Millî Eğitim Bakanlığı, hafızlığı tedrisatın bir dalı hâline getirmeyi hızlandıracakmış.
Daha önce "Hafızlıktan vazgeçilmeli demiyorum ama öncelik hafızlığa değil, Arapça öğrenmeye verilmelidir. Arapça öğrenen, Kur'ân'ı anlayarak okuyacak ve etrafına da öğretecektir. Hak Teâlâ da Kur'ân'ı ezbere okuyun diye göndermedi, anlayın, anlatın diye gönderdi. / Yeni bir sistem kurulmalı, hıfzetmek isteyenlere öncelikle Arapça öğretilmelidir." diye yazmıştım. ("Hafızlık Şart mı?", Yeniçağ, 7 Haziran 2017).

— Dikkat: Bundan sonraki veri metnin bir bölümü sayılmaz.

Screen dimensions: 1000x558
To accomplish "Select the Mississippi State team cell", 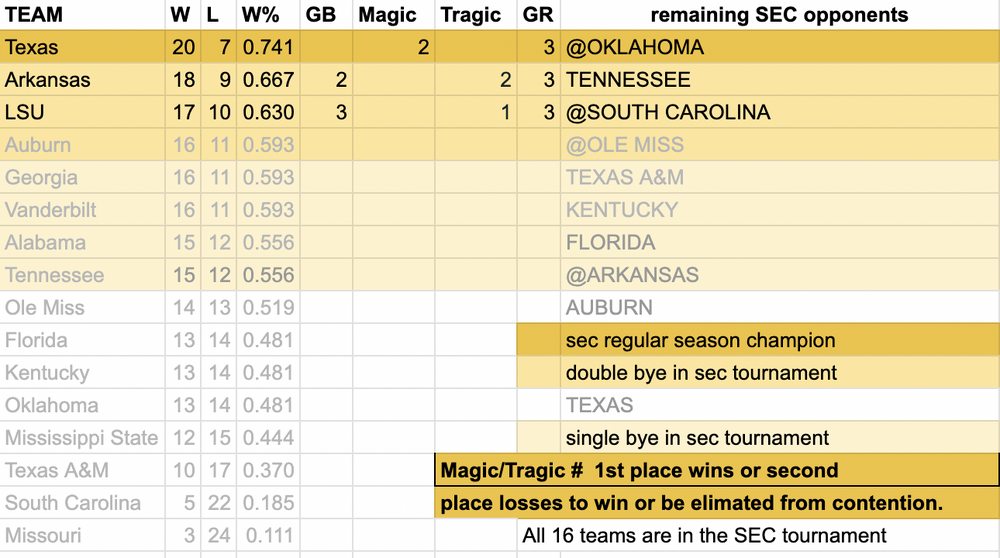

Bu yazıdan iki gün sonra "Arapça kutsal mı?" başlığıyla meseleyi yine ele almıştım.
Millî Eğitim'de, dini kendi anlayış ve çıkarlarıyla sınırlayan tarikat, cemaat yapılanmalarının, vakıf ve derneklerin gücünün daha arttığı bir devreye girdik.
Adamlar pervasız. İlelebet iktidarda kalacakları hesabıyla hareket ediyorlar. Herhâlde bir bildikleri var. Ama halk iradesini ortaya koyacak güce sahiptir ve halkın iradesi karşısında hiçbir güç ilelebet duramamıştır. Şimdi örnekler sıralasam, farklı anlaşılacak. Ama siz, halkın iradesiyle nice muktedirlerin koltuğunu terk ettiğini biliyorsunuz!
Bunları şunu için yazıyorum: İktidara gelenler, mutlaka halkı memnun edecek icraatla sevdirmelidirler. An gelir, birileri halkın memnuniyetsizliğini fırsat bilir; sonra hepimiz zarar görürüz.